Task material:

----------

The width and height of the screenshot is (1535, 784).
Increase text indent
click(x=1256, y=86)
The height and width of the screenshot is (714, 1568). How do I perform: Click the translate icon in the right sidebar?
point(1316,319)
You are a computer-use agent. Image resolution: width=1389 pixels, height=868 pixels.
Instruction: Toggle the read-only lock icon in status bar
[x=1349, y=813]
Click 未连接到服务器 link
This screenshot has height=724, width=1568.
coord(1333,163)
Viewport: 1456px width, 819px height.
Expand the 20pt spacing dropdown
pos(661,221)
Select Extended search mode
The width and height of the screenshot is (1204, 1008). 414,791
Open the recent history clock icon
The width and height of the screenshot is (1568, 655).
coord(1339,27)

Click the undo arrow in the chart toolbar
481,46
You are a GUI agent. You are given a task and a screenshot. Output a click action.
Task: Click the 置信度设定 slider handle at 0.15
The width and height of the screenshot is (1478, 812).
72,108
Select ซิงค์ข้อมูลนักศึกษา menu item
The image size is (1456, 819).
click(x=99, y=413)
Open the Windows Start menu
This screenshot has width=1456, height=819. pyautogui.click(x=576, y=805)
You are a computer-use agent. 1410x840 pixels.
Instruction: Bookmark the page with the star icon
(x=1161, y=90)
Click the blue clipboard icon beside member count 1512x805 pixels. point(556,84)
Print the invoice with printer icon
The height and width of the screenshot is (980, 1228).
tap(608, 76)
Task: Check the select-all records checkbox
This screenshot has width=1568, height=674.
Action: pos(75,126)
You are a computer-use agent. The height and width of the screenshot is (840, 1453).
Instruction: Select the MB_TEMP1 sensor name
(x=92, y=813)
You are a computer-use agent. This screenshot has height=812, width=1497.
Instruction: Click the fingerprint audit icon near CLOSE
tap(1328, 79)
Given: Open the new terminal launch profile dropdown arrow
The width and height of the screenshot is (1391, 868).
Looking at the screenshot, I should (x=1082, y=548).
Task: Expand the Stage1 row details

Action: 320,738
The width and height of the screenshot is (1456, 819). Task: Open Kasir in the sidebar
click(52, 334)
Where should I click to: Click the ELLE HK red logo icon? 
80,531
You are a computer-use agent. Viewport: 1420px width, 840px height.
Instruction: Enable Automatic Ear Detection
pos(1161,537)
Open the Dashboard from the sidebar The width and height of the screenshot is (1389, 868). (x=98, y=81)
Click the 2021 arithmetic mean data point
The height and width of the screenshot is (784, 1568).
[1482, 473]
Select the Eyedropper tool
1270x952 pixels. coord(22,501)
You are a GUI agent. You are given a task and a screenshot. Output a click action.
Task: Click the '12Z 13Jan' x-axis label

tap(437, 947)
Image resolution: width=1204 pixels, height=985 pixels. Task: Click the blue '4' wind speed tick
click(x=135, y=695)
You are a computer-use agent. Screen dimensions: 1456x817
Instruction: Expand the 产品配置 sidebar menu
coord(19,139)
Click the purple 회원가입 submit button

----------

Exercise objective:
Filter the entries by the string "Viewport" and copy each matching line.

Answer section:
Viewport: 1456px width, 819px height.
You are a computer-use agent. Viewport: 1420px width, 840px height.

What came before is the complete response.